English painter (1915–2004)

Allin Braund (1915–2004) was an English artist. He worked in the mediums of oil, watercolour, lithography, stained glass, relief sculpture & sculpture (including the then cutting-edge use of fibre-glass).

Unlike many of his fellow '54 Venice Biennale collaborators, Braund's works did not start to fully realise commercial acknowledgement until circa 2000.
==Early life and military service==
Braund was born in Devon and educated at Hornsey College of Art. Like many of his generation, he served in World War II. Trained as a Royal Marines signaller, he was sent to Crete as part of MNBDO I (Mobile Naval Base Defence Organisation), the primary British contingent of the island's defending forces. There, he took part in the Battle of Crete, seeing close-quarter fighting during the initial landing of German paratroopers. He subsequently made the trek through the Cretan mountains to be evacuated to Alexandria.

Braund went on to participate in further operations in North Africa, Ceylon with the MNBDO, later taking a commission and transferring to the UK as a Royal Navy schoolmaster, delivering Educational and Vocational Training to demobilising troops at centres at Scapa Flow and in London.

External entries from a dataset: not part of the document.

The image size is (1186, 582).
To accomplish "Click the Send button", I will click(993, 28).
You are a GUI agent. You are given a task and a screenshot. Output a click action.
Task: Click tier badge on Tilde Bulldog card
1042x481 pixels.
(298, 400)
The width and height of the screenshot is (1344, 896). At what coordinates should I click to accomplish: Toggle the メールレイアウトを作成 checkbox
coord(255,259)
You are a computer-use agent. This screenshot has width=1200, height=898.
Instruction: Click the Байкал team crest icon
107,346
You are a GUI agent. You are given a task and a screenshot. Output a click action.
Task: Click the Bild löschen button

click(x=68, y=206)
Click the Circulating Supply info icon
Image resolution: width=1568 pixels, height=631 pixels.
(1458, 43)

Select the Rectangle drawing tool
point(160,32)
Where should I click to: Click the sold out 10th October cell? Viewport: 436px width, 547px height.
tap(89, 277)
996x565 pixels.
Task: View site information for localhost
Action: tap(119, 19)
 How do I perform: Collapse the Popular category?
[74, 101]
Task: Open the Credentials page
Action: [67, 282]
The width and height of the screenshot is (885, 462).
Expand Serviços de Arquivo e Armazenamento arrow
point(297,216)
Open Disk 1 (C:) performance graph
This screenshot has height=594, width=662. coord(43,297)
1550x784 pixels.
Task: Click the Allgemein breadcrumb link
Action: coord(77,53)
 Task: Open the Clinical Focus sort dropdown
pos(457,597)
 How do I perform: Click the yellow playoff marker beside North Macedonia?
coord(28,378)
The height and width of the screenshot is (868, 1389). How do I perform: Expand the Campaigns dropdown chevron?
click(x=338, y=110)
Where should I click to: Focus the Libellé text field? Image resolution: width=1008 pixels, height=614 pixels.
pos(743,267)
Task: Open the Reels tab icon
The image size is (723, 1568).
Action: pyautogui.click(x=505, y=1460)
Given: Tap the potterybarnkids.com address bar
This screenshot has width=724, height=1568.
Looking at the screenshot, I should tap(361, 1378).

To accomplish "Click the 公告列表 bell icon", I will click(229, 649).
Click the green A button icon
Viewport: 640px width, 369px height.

Allin Braund was also an accomplished weightlifter, footballer and golfer.
==Teaching==
He taught at Bideford Grammar School before World War II and demobilised to Hornsey College of Art to teach design and printmaking until 1976.
==Artistic career==
Over this period he developed a style of cubist space in his lithographs, which were quick to find critical acclaim. Some of these lithographs were chosen to represent Great Britain at the 1954 Venice Biennale. There, he joined his contemporaries including Lucian Freud, Henry Moore, Francis Bacon, Ben Nicholson, Henry Cliffe and Eduardo Paolozzi. He became a major force in British art from the early 1950s and gained a following overseas.

Exhibitions with his contemporaries quickly followed in London galleries, such as the Redfern Gallery in Cork Street, St Georges Gallery, and the Zwemmer Gallery. He also exhibited at The Royal Academy of Arts and the Arts Council of Great Britain. His works are held in the collections of the British Government, the Victoria and Albert Museum, the Museum of Modern Art in New York, the Boston Art Museum, the Cuming Museum and the British Council. His relief sculptures can be found adjacent to the Thames River Police Boatyard in Wapping and Paddigton Police Station (now West End Gate).

He was featured in documentaries including The BBC's 'The Artist at Work' and the press, including The Spectator and The Arts Review; editions 1960 and 1963.
Allen Jones described his teacher’s work as "Braque out of doors". Braund himself, defined his point of view as ” dissect and assemble”.

From 1976 until his death in 2004, Braund resided in rural North Devon in the warehouse-like barn attached to his home. The barn was a large, open multi-media space which housed his tools and equipment.

==Style==
His paint works composed of receding planes parallel to the picture plane in a post-cubist idiom. They encapsulated a less formalised response to the West Country landscape and tended to focus on fixing a moment of the changing sky. Nature for Braund does not rest, it swirls and fights, but his later work seemed to return to the more romantic simplicity of his early work. The colour is subdued and the forms, whilst inventive are direct and bold.